In the fifties melodramas of Minnelli, Ray and Sirk the crisis of patriarchy is intensified in a more direct criticism of American middle-class values. This is played out formally through a sophisticated mise en scène signifying interior emotions, a melos deploying colour, décor, camerawork and the the dimensions of the wide screen allied with performance and music score to signify and thematise subjective states. Bringing together these themes and elements, melodrama became a genre redolent of disintegration onto which a resolution frequently was required to be arbitrarily grafted when compared with the genres of order such as the classical western and musical.

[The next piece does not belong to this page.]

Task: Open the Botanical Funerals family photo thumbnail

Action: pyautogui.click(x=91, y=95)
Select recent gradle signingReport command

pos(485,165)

In the sixties family centred melodrama largely vacated cinema screens for television or as Molly Haskell puts it “television took over the soap opera function of the woman's film” the latter having overlapped with family melodrama.  In this context, in their success with audiences, Sirk's melodramas were “the last gasp of the woman's film” and for auteurists the peak of family melodrama in the fifties shared with films directed by Minnelli and Ray in Scope. 

End Notes
How Green Was My Valley (John Ford)
1. In noting the de-emphasising of the sociology of a Welsh mining village to meet the perceived requirements of an American audience, and initiated by Darryl Zanuck with an eye to the Oscars which it cleaned up at Citizen Kane's expense, Tag Gallagher offers a rebuttal to David Thomson's “slurry of tears and coal dust” dismissal of Valley. In his analysis of the narration, telling the story through the eyes of the boy Huw, Gallagher points to the rarity of such a narration, while commonplace in literature, being sustained throughout a feature film as it is in Valley. He argues that while “Huw's enchanted outlook is the myopia of innocence, the movie is actually a succession of frightening tragedies, failures, oppressions...arguably Ford's most cynical and pessimistic film...(recognisable) in part by the staggering disparity between events and Huw's innocence...a view remarkably distanced (by Ford) as Huw's assistant director so to speak... regimenting the material (here) into a mode of memory.” Such distancing by various means running through Ford's cinema is particularly interesting in light of the retrospective analysis of 'post Halliday Sirkians' in Screen as the key to Sirk's use of various distancing devices. As the 'Fordian dialectic' identified by Gallagher in Valley and other of Ford's films, there are paths to distancing of the narrative, even in the conservatism of  classical Hollywood, that do not require this invocation of Brecht. (See John Ford by Gallagher (1986), pp 186-199.

2. The other four on Schatz's list : Young at Heart (Gordon Douglas,1954), Tea and Sympathy (Minnelli, 1956), The Long Hot Summer (Martin Ritt, 1957), Too Much Too Soon (Art Napoleon, 1958).